After Faustus signs the pact, he asks questions about astronomy and he has given seven deadly
sins. He launches his carrier by snatching food of Pope whereas clown Robin, with others
burlesque characters, imitates Faustus’s conjuration and tries to steal a goblet of Vintner. The
ironic comedy is both didactic as well as reassuring because it is highlighting the futility of his
deed. The amusement that he shows of seven deadly sins is the sign of moral decay of Faustus.
This moral decay is serious. In medieval literature the seven deadly sins and Satan exist but
Satan is a comic villain who is beaten off the stage with divine and human laughter. In medieval
plays goodness prevails in the end. In renaissance literature we have seen that he has taken those
evils as ally. (Dr Faustus, a renaissance man paying a medieval price for his sins)

Faustus diverts his creative energies to quote and do practical jokes. Mephistopheles plays his
practical jokes on the subject of lechery. Lucifer toys with him at a grander scale, assures him
hell, all manners of delight and gives his book. Lucifer is actually helping him to transform from
an aspiring hero into a desperate licentious (Lacking moral discipline; especially sexually
unrestrained) person. Faustus’ plans are changed from constructive in the beginning to
destructive in the middle and end. He intends for all the pleasures, riches and power but also
intends to make all learning his province. He wants to make things better, improve geography
and defeat tyranny. The measure of his tragic fall is the increasing disparity between his
aspirations and his actual achievements. His accomplishments grow increasingly petty. He
discomforts Pope, horns a knight, entertains an emperor, cheats a horse coarser and delights a
duchess to bring out of season grapes.

Beneath the exalted appearance of a fearless rebel, we find in Dr. Faustus the figure of a fool. He
abjures Christianity, changes one God for many devils and becomes submissive to them.

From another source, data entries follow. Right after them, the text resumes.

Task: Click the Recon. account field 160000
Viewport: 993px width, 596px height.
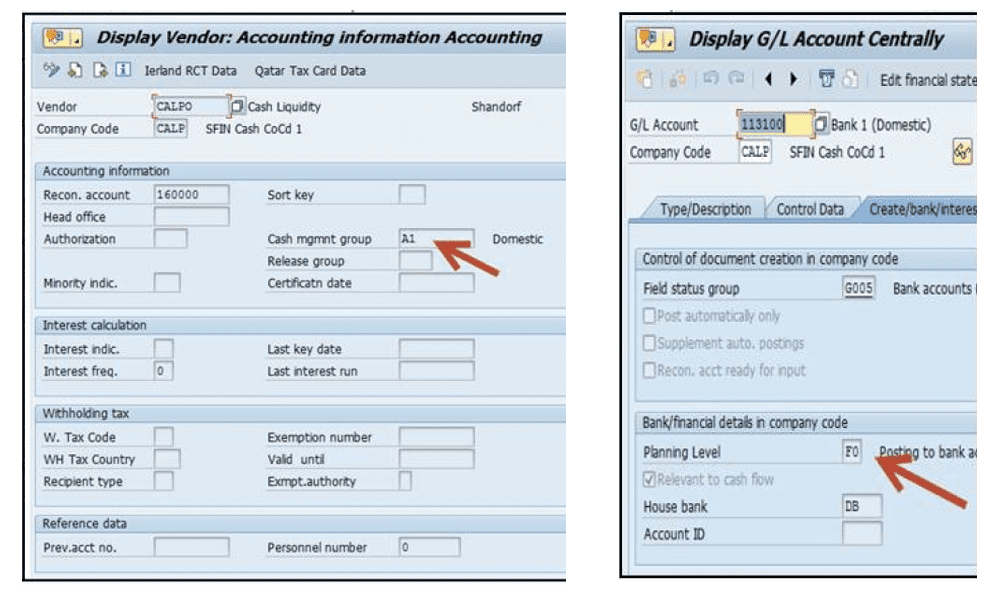Action: pyautogui.click(x=192, y=195)

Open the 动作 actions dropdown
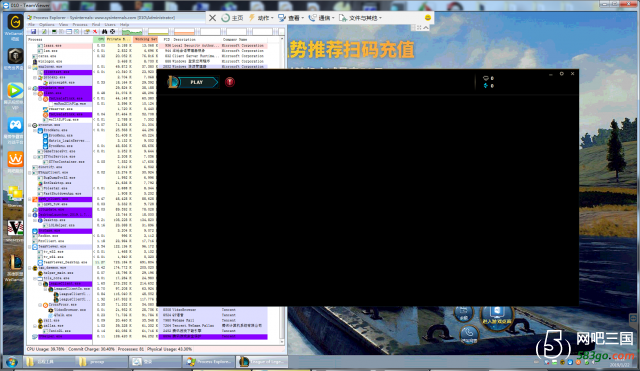coord(261,18)
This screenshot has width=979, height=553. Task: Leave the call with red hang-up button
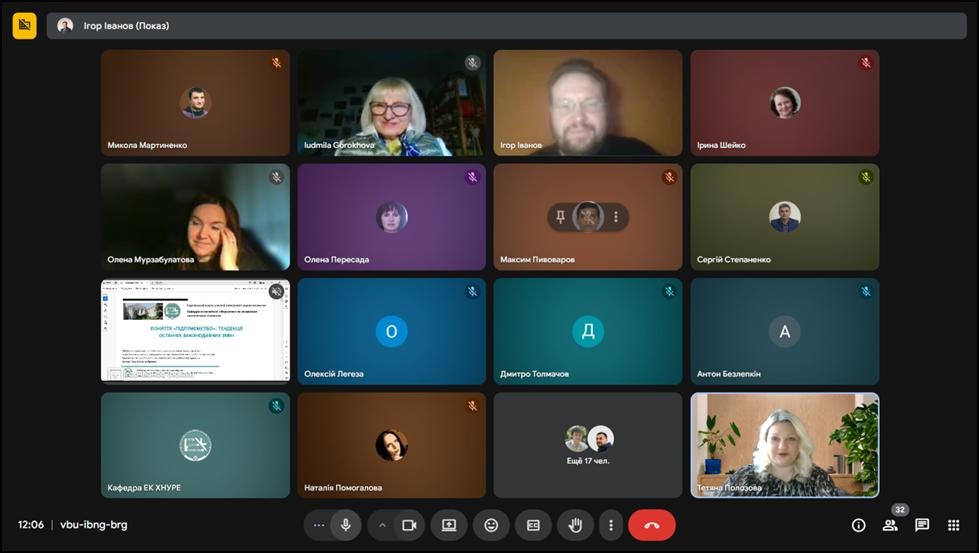click(651, 525)
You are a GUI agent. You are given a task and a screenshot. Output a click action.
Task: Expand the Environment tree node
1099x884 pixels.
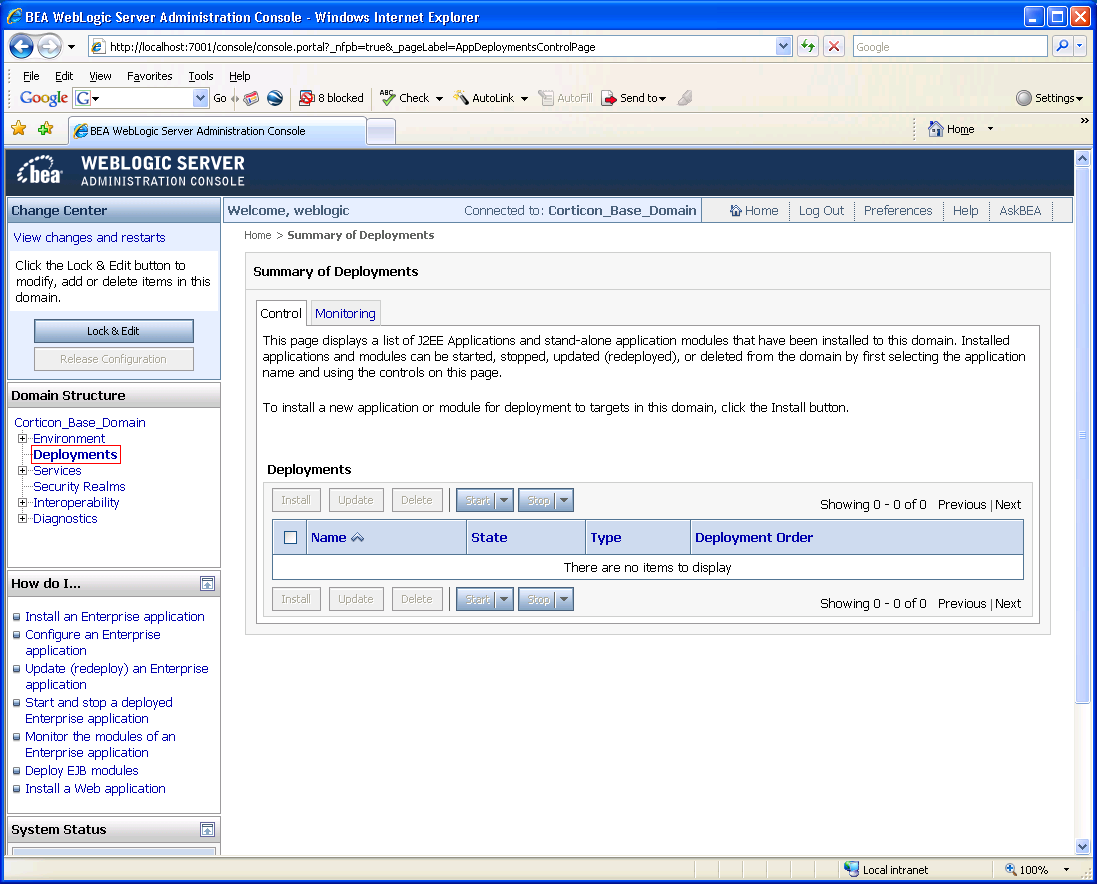[x=21, y=438]
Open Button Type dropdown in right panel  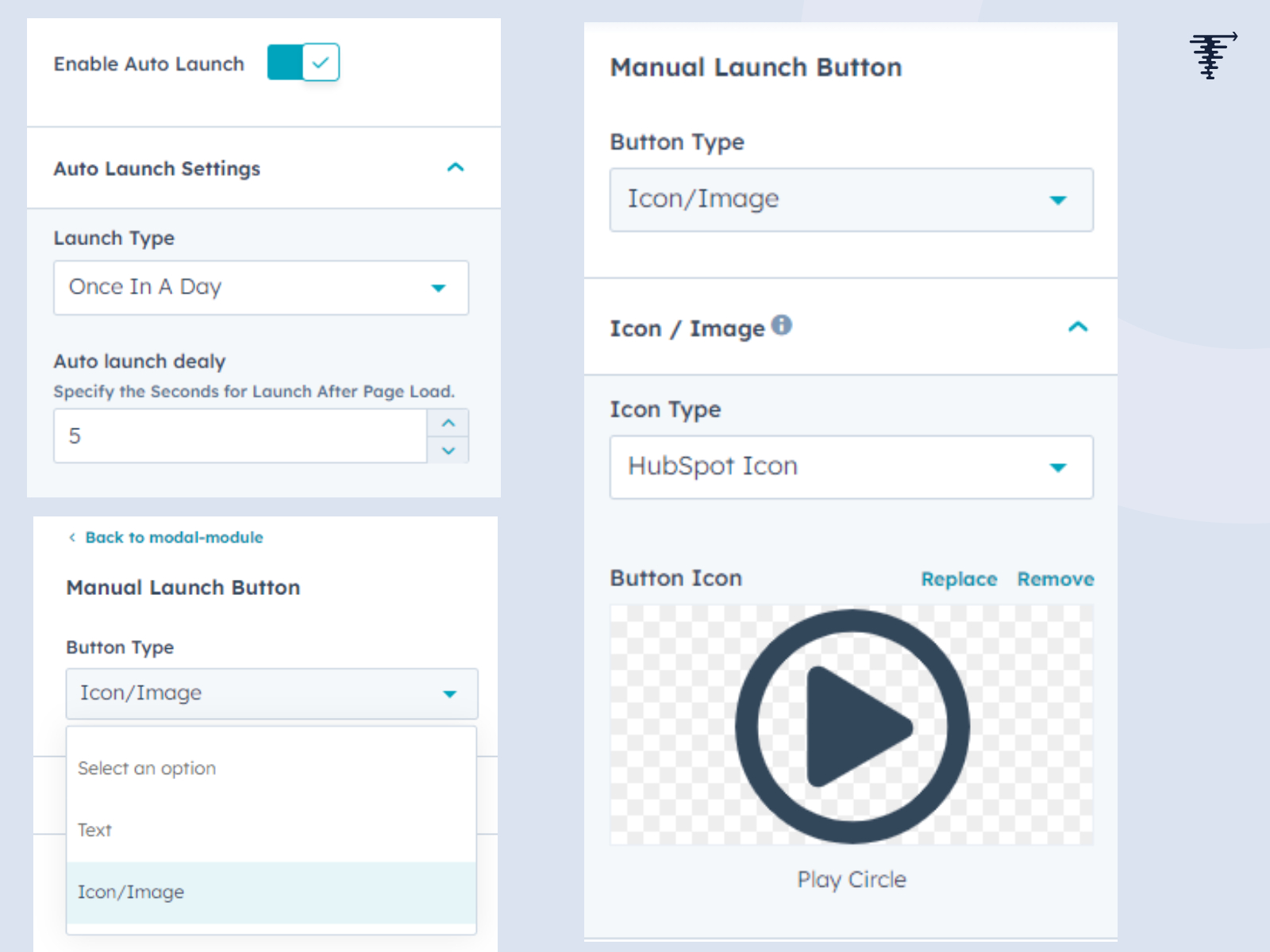pyautogui.click(x=851, y=200)
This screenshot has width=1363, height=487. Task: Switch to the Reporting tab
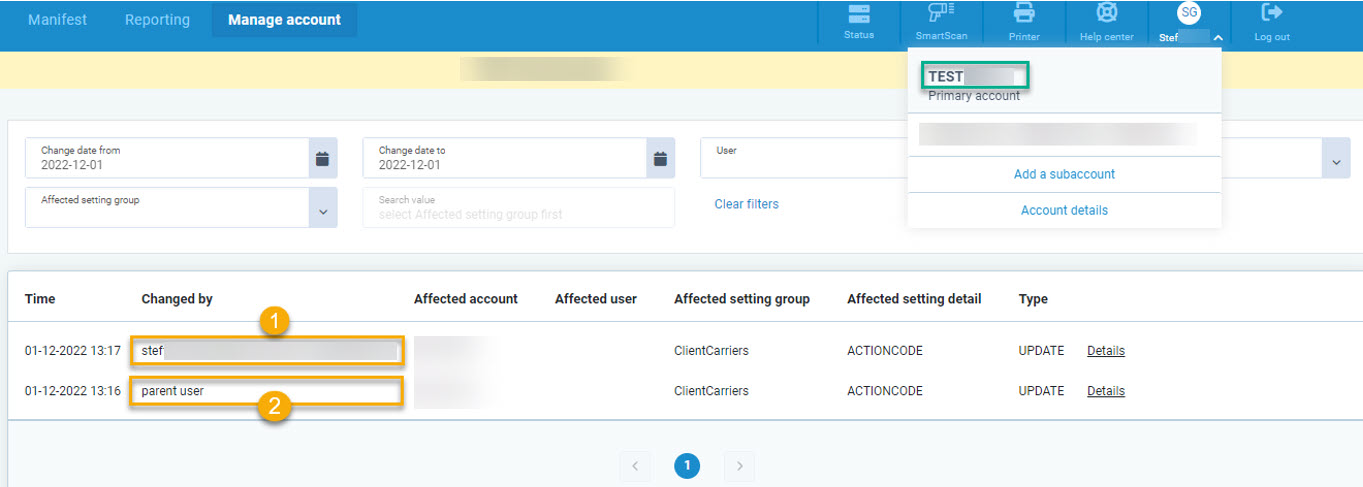[157, 20]
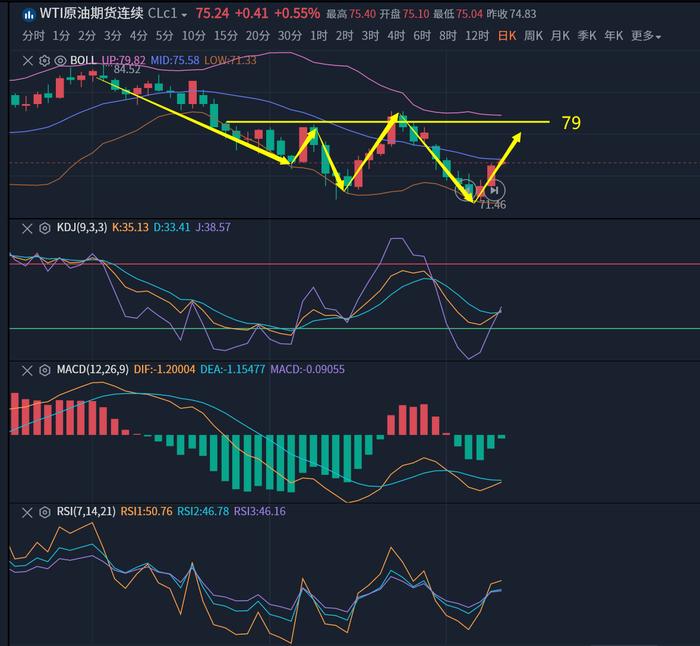Expand the CLc1 symbol dropdown arrow

(x=185, y=15)
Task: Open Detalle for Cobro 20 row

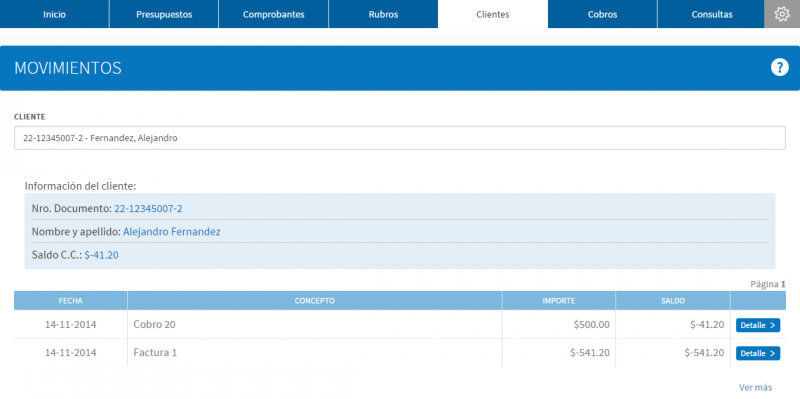Action: pos(758,325)
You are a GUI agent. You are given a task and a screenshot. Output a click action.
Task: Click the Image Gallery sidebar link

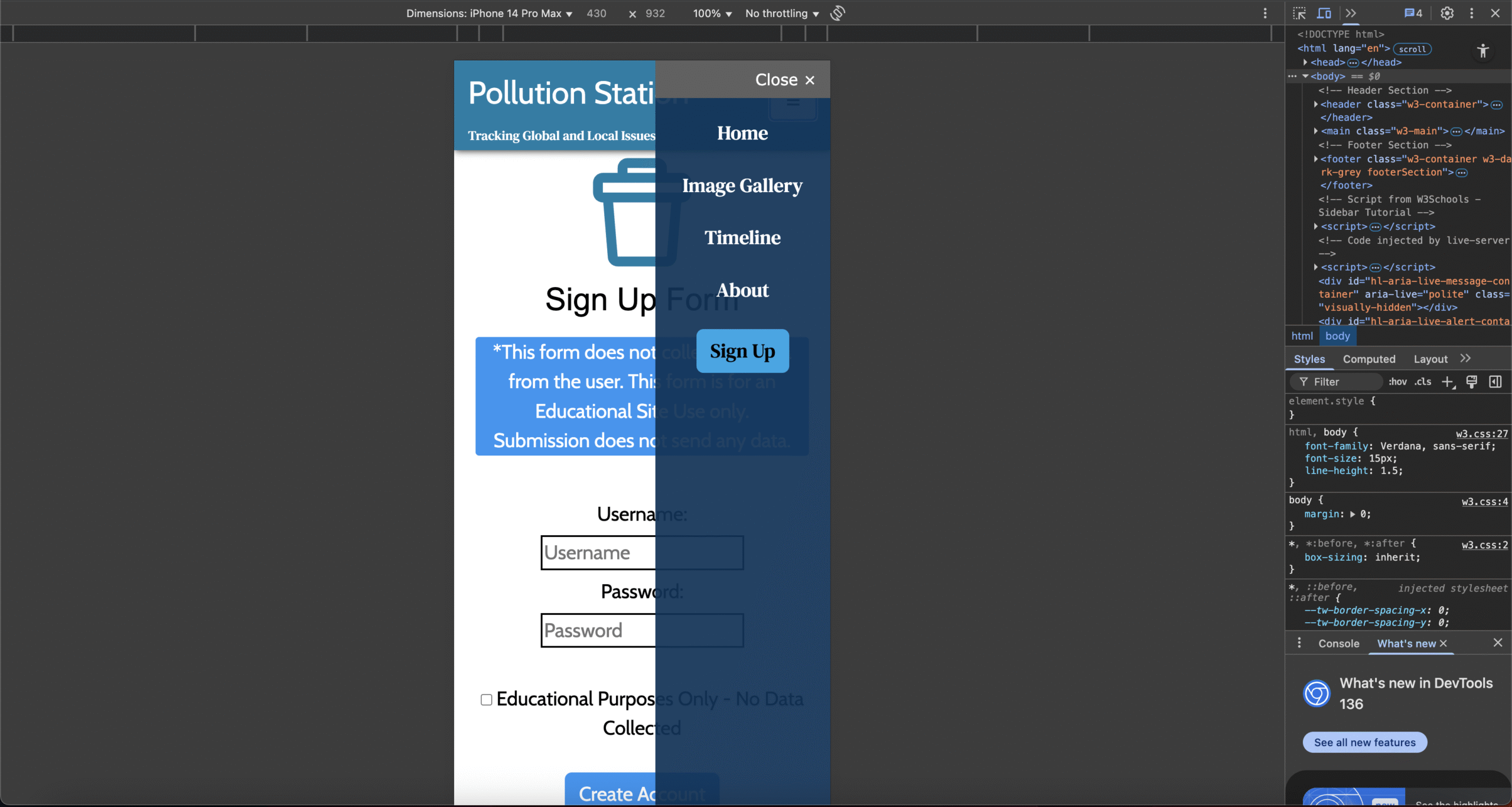[742, 186]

When Faustus steals the Pope’s cup and Robin steals the Vintner’s goblet, the tragic and the
comic elements are nearly merged. The difference between the two thefts is that of the degree
but not of the kind. Faustus, a learned man, comes down to the level of Robin.

We find irony in the fate of a hero aspiring to be God and ends less than a human being. A seeker
of knowledge is reduced to the utmost wantonness. There is comedy in his vain rebellion and his
fall from grace is tragedy. This balance of comical and tragical elements is comparable to
Paradise Lost. The brightest leader turns to toad in the Paradise Lost. He was a fool of God but
Faustus’s destiny is more pathetic because he is Lucifer’s fool.

(Marlow adds a new dimension to the morality framework. He doesn’t use it as a literary
mythical apparatus. Hell is a reality in Dr. Faustus which is experienced in an earthly nihilistic
despair or that hell can be seen in the horror of an eternal void.)